Deterministic Simulation Testing in Diskless Apache Kafka

Testing is a necessary pillar in any software development lifecycle. At the same time, it's a fundamentally incomplete process - a cat-and-mouse game. You can't test what you can't imagine and distributed systems have a nasty habit of producing failures that no one on the team imagined.

Even if your team has a great deal of imagination and is extra diligent with testing a lot of various scenarios, there's a great deal of nondeterminism originating from IO, execution scheduling, and other sources of randomness. The network may delay, lose and deliver packets out-of-order; the operating system may schedule threads arbitrarily; disks may fail. We call bugs that originate from such indeterminism "heisenbugs". They're very difficult to uncover even inside a test scenario that's run many times. When one of these bugs hits the system in production, understanding it solely from telemetry is practically impossible.

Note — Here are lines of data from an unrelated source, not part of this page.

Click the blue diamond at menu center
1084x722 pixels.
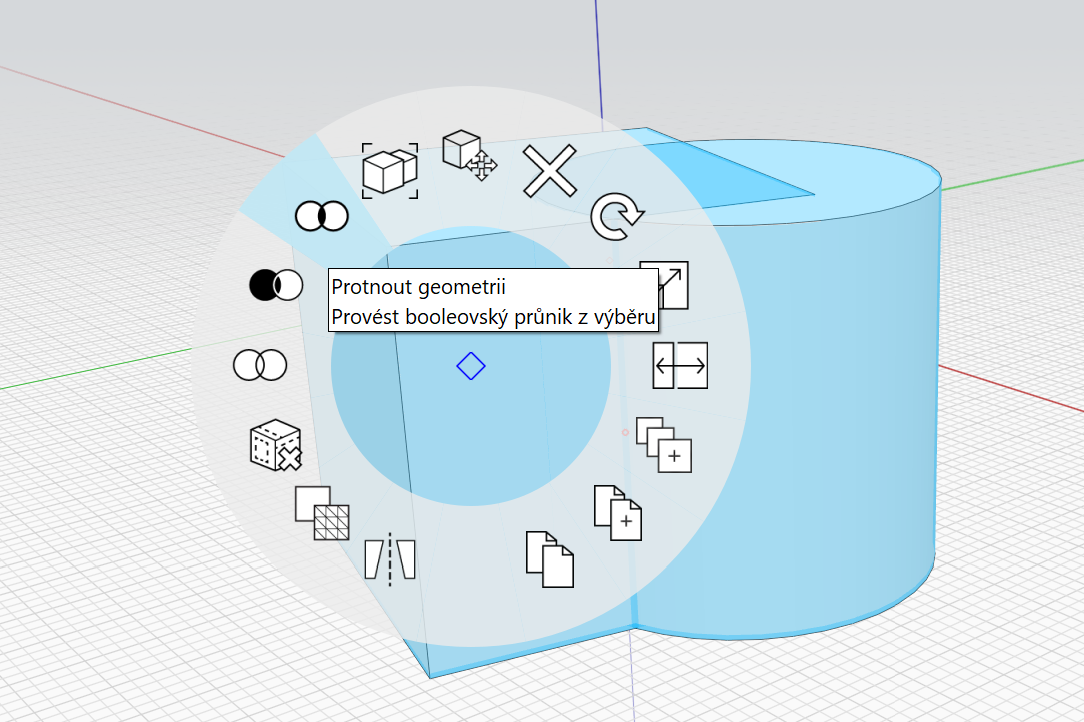(x=470, y=366)
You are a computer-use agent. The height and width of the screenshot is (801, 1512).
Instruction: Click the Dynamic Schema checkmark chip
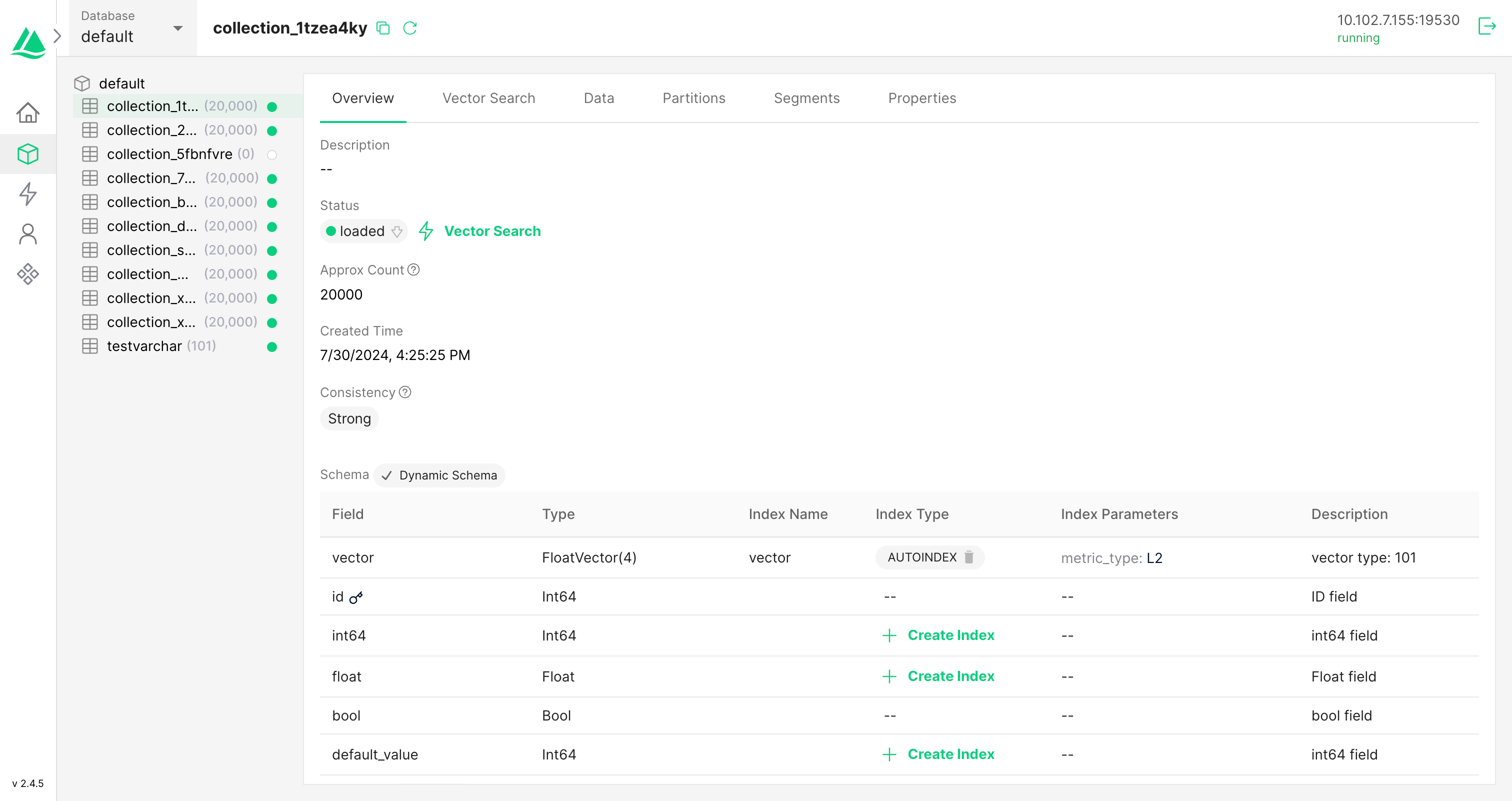coord(439,476)
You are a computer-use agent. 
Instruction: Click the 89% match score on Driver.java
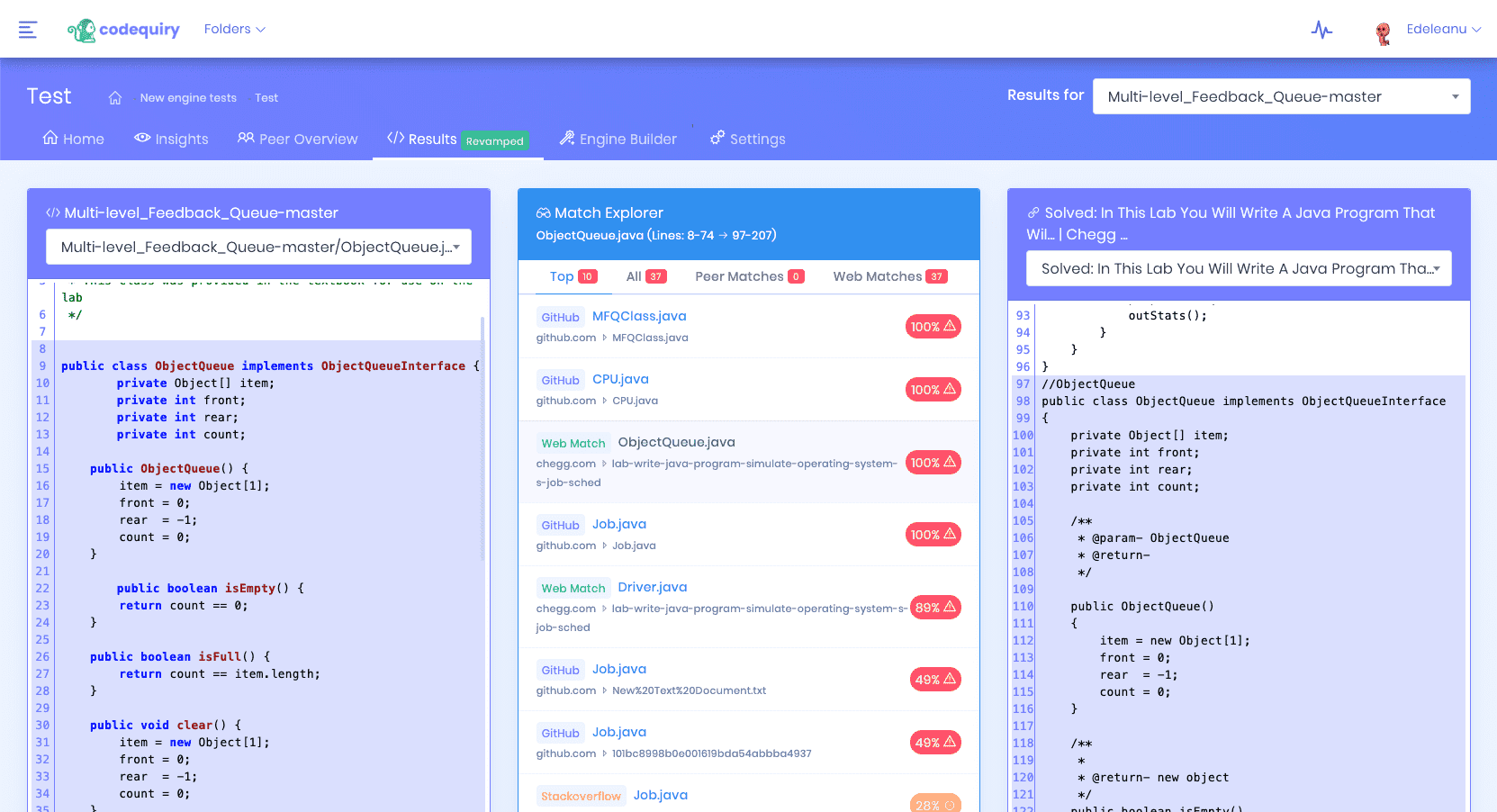[934, 607]

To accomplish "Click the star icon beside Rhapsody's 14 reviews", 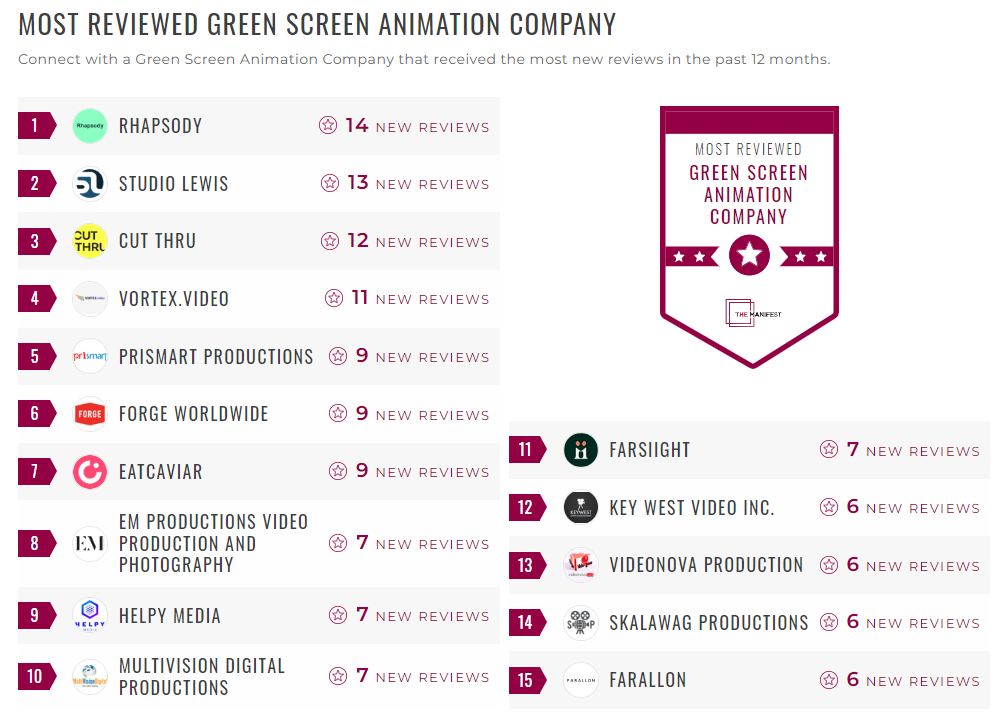I will tap(328, 126).
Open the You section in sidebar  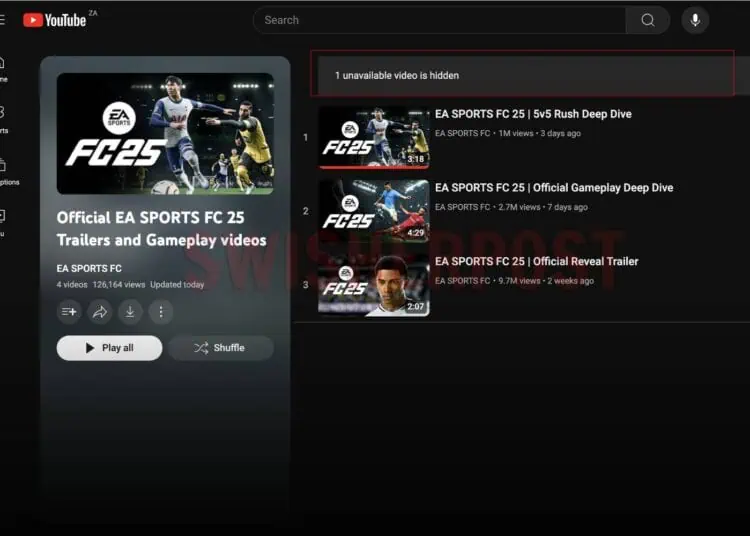3,221
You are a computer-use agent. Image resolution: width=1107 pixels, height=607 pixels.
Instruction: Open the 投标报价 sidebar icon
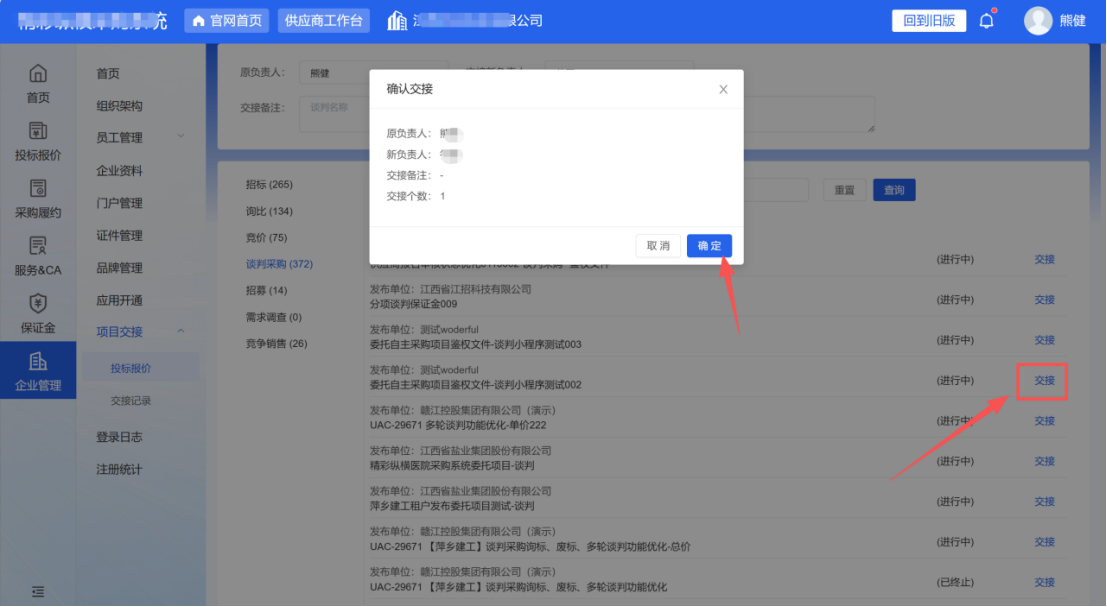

Business criticality of some systems justifies going the extra mile in trying to find such bugs earlier, in the testing phase, by designing the system and writing the code so that

the system under test executes less likely code paths on less likely corner case data;
once a bug is discovered, it can be relatively easily reproduced.

This technique is called deterministic simulation testing.

Deterministic Simulation Testing 101

FoundationDB was one of the pioneers in this more than a decade ago. In his seminal talk Testing Distributed Systems w/ Deterministic Simulation, Will Wilson, one of the FoundationDB developers and now co-founder of Antithesis, explained the idea of deterministic simulation testing applied to their database. The custom I/O code and test system allows to deterministically simulate a wide variety of disk, network, and machine failures. "Deterministically" is important: once a bug is discovered, it's necessary to reproduce this in the dev environment in order to fix it. After that, many systems, such as Dropbox and TigerBeetle employed similar techniques.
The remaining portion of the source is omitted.